We waited in the airport departure hall, eating a twenty-seven cent bag of olives and watching the brushes of the cleaner’s polishing machine circle over the marble floor. A policeman trundled around in an electric buggy, ready to chase down terrorist golfers.

Two smartly-dressed Englishwomen stopped in the middle of the hall, watching their coiffured wisp of a dog squeeze his backside at the floor like an icing pouch. “Oh, a ha ha ha ha!” they trilled, yanking him away and leaving his dollop for the polisher to spread across it in chocolate swirls.

At the oversized-luggage desk, a couple of suntanned retirees readied a plastic dog-carrier for their portly Westie, his long white fur grimy from the Spanish dust. The wee dug peered inside it, backed out, and sprawled flat on the floor: his legs spread-eagled but hidden by his fur, so that he looked like a cross between Jock and jellyfish.

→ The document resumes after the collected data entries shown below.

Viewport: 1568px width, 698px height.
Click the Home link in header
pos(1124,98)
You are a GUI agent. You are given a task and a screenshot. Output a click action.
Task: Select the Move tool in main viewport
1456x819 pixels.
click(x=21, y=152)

I knew just how he felt. Ye’re no gettin’ me in there! I dinnae want tae go! It’s warm here, and it isnae back in Edinburgh! He was clinging to Spain like a limpet.

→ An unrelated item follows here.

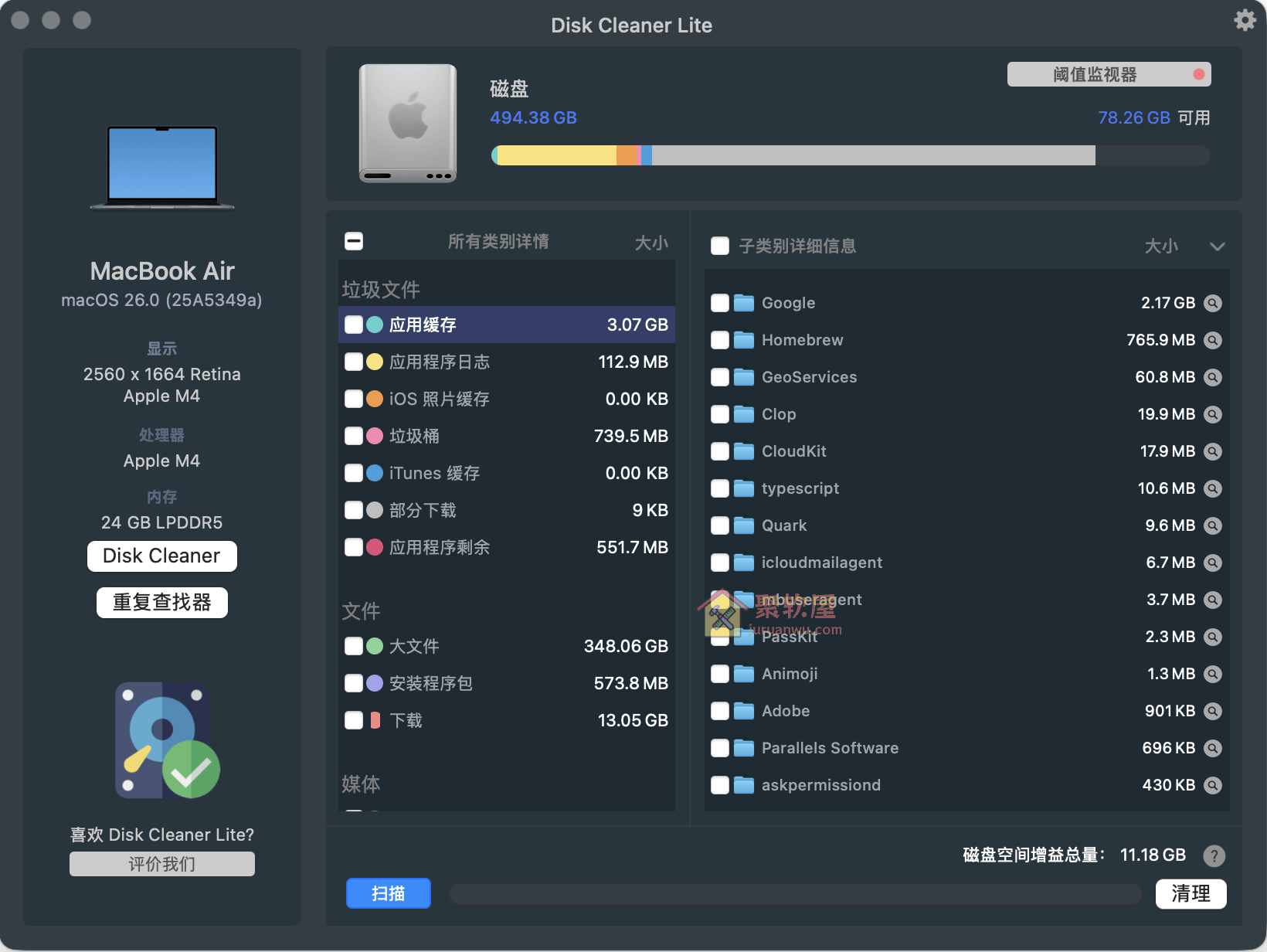Check the 大文件 checkbox
The height and width of the screenshot is (952, 1267).
[355, 646]
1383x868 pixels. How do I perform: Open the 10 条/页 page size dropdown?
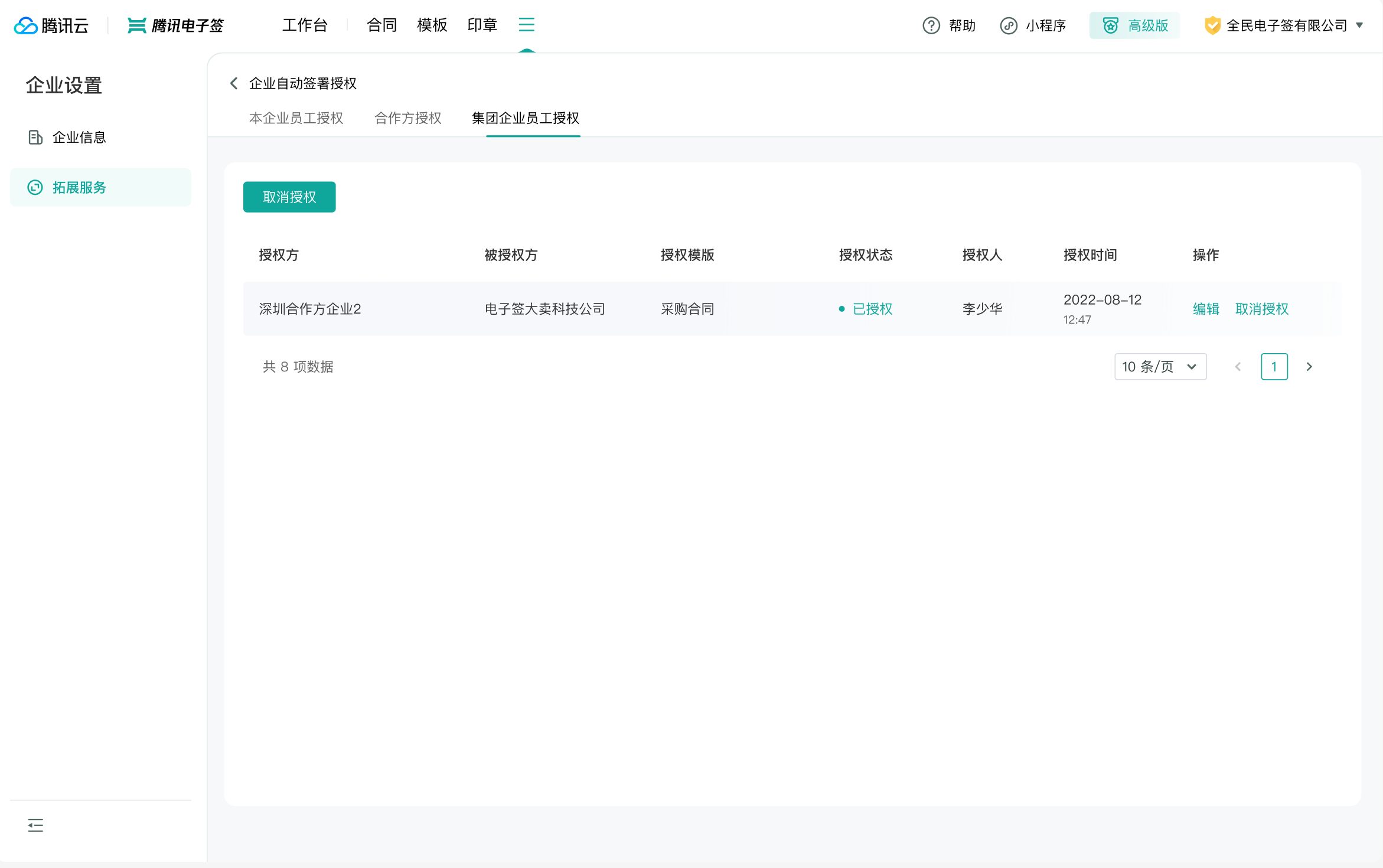tap(1160, 367)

Or maybe the past weeks had left him exhausted from speaking nothing but perro español (“Woof?” «¡Guau!»). I could empathize with that, too. I loved our time there, but a year of Spanish lessons, planning, preparing and finally immersing had left me mentally sprawled on the floor, too. The polished bit, hopefully.

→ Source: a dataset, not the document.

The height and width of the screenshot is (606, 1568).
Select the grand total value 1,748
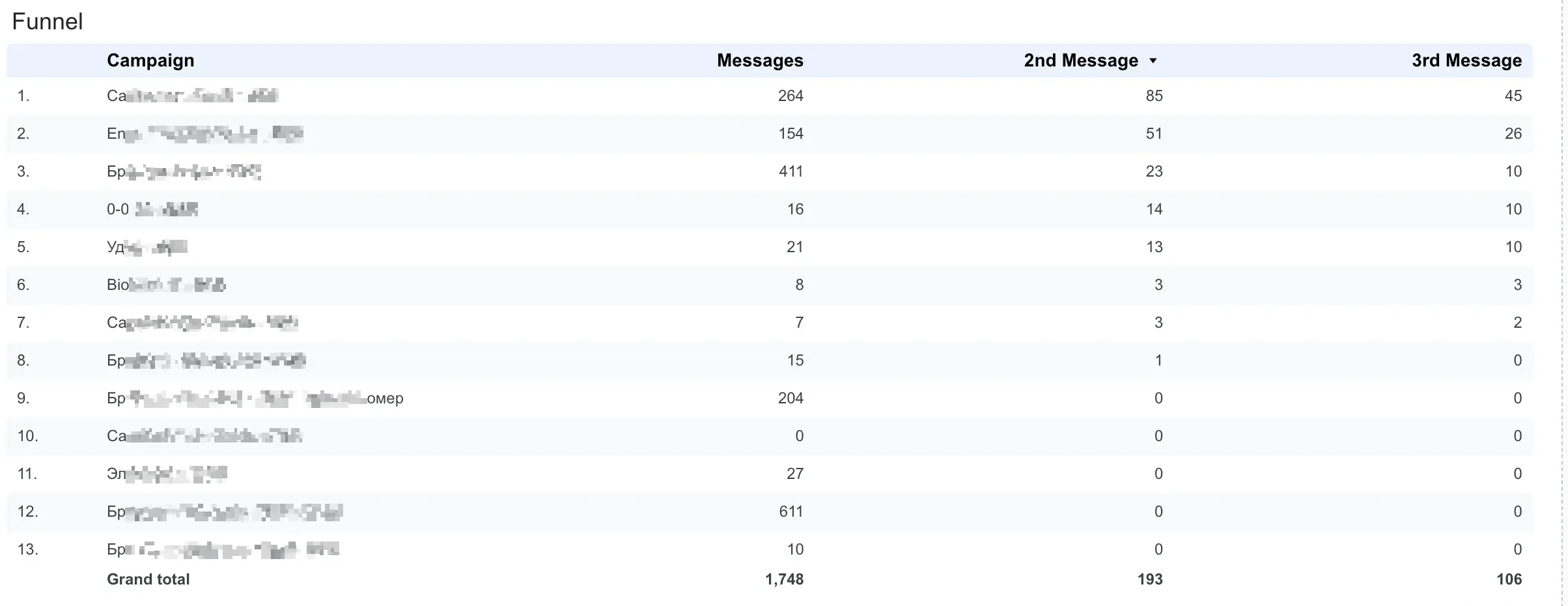point(785,579)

Two weeks earlier, heading into Malaga on youreflyingwhat.com (ex-Lufthansa 737, mit Schwimmweste unter dem Sitz), I was more wound up than I’d been before a trip in years. All those horror stories in Monday-night Spanish from people who swore never to drive there again, with us about to pick up a rental for two weeks and drive onto one of the most notorious highways in Europe on the wrong side of the road; the knowledge that my Monday-night Spanish was about as poco as could be; the usual concerns about finding accommodation, what the weather would be like, and so on; and eighteen years of curiosity about how the south of Spain would compare to Barcelona and Madrid, now finally about to be satisfied and please, please, not disappointed.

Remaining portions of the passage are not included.